PAGE TEXT |
◆ ◆ ◆
Wednesday, May 29, 2024

Humor: Tercero to convert into Japanese-style capsule hotel for maximum profits

Pod save America

As we all know, UC Davis is a pyramid scheme designed to make money off of gullible Californians and even more gullible out-of-staters. You say you’re here to get your degree in neurobiology, physiology and behavior so that you can fulfill your dreams of becoming a pediatric neurosurgeon? That’s what the government wants you to think.

Knowing this fact, not a single Aggie was surprised this past week when UC Davis admins unveiled plans to convert the Tercero dorms into a Japanese-style capsule hotel. For those who hear the phrase “capsule hotel” and think it must be slang for a motel littered with pharmaceuticals, allow me to shed some light on the subject.

Capsule hotels, popular in Japan, are known for their small rooms that only have space for a bed. They’re perfect for the on-the-go businessman, or a person who’s ever wondered what it would be like to be a dead body chillin’ in the walls of a morgue.

This change in floor plan would mean that the school could fit an additional 10,000 freshmen in the dorms.

“I just think it’s a great idea,” said Frances Houseman, vice president of housing at UC Davis. “So $ many $ more $ students $ can $ experience $ the $ magic $ of $ UC Davis.”

Administrators are not the only ones excited about this change.
◆ ◆ ◆
Stored data
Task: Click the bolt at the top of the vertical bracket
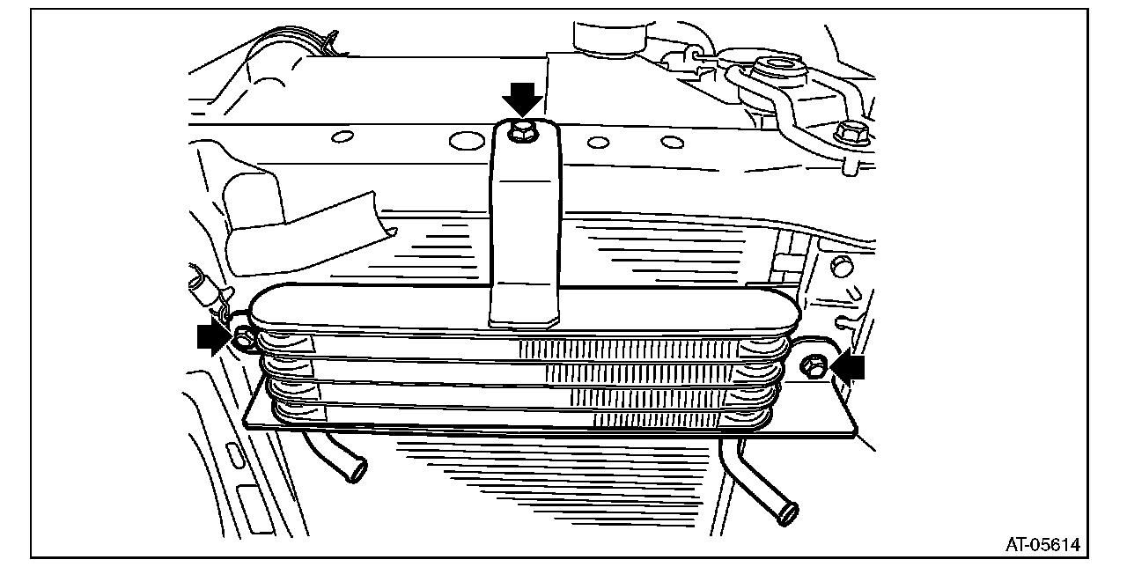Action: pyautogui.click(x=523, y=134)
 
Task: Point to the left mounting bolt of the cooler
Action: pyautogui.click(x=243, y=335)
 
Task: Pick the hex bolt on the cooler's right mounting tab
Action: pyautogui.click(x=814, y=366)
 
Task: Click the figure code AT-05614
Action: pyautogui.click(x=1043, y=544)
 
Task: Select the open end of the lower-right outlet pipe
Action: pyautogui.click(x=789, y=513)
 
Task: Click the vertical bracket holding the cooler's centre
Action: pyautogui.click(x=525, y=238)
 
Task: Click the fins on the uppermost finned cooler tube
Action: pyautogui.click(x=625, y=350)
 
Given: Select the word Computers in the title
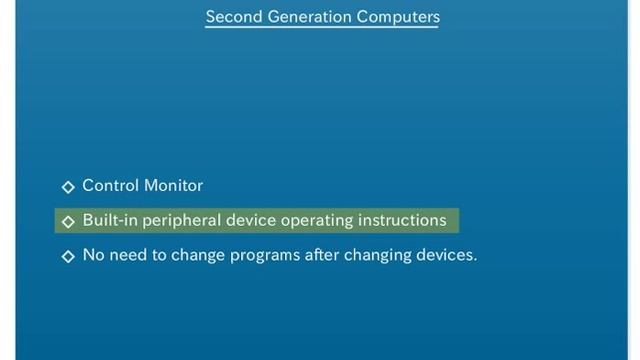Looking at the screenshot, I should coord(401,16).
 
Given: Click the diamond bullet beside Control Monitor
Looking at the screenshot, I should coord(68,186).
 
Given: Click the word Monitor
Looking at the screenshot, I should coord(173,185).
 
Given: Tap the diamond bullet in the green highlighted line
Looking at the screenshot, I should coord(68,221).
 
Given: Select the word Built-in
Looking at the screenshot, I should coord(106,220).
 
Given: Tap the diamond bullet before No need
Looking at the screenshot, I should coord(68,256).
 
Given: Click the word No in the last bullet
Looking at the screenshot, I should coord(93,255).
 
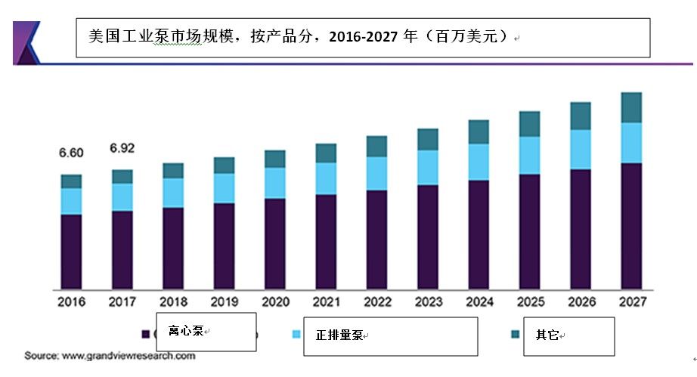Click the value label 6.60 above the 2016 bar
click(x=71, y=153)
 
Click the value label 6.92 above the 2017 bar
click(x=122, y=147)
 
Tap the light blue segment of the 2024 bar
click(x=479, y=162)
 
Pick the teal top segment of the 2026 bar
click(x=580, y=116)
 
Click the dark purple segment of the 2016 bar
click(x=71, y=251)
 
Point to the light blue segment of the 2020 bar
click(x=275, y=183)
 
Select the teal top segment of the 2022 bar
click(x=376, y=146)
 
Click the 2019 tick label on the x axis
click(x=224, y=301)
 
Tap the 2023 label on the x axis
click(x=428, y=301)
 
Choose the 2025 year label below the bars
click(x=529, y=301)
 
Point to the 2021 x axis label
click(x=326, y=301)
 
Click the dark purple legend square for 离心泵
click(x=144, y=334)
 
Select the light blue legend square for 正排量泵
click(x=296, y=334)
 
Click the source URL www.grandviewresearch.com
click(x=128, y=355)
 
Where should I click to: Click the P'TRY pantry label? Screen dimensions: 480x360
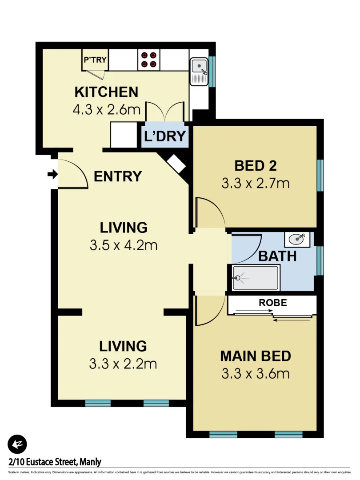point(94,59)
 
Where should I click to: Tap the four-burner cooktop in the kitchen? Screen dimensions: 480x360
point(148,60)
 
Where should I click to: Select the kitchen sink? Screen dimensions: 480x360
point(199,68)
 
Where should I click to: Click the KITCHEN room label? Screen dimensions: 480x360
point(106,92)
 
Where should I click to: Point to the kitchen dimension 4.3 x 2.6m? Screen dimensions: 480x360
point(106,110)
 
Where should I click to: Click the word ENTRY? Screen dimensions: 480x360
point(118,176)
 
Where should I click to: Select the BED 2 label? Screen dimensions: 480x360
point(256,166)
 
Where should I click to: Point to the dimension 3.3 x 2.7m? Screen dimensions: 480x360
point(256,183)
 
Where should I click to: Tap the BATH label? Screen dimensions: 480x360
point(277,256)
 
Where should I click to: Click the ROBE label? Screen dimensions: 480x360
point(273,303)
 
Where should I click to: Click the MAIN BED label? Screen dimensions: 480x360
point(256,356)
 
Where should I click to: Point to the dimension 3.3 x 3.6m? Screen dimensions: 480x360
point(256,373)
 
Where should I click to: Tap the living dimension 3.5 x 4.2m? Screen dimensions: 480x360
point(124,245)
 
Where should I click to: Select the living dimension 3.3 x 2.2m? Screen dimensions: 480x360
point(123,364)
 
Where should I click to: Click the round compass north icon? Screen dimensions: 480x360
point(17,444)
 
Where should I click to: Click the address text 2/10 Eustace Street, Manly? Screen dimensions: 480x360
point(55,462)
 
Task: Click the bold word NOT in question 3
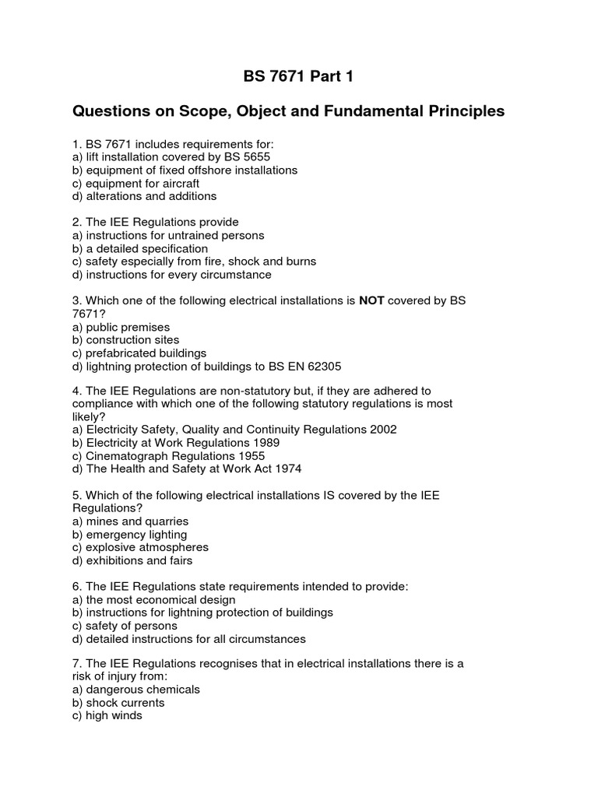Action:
◆ ◆ ◆
GOAL OF THE EXERCISE |
Using the Tercero humor piece, decide whether each statement agrees with it. Answer yes or no and quote the deciding words. 1. Converting the dorms would let the school fit an additional 10,000 freshmen. 2. Frances Houseman is identified as the chancellor of UC Davis. 3. Capsule hotels are described as popular in Korea.

REPLY |
1. Yes: "the school could fit an additional 10,000 freshmen in the dorms."
2. No: "vice president of housing at UC Davis."
3. No: "Capsule hotels, popular in Japan."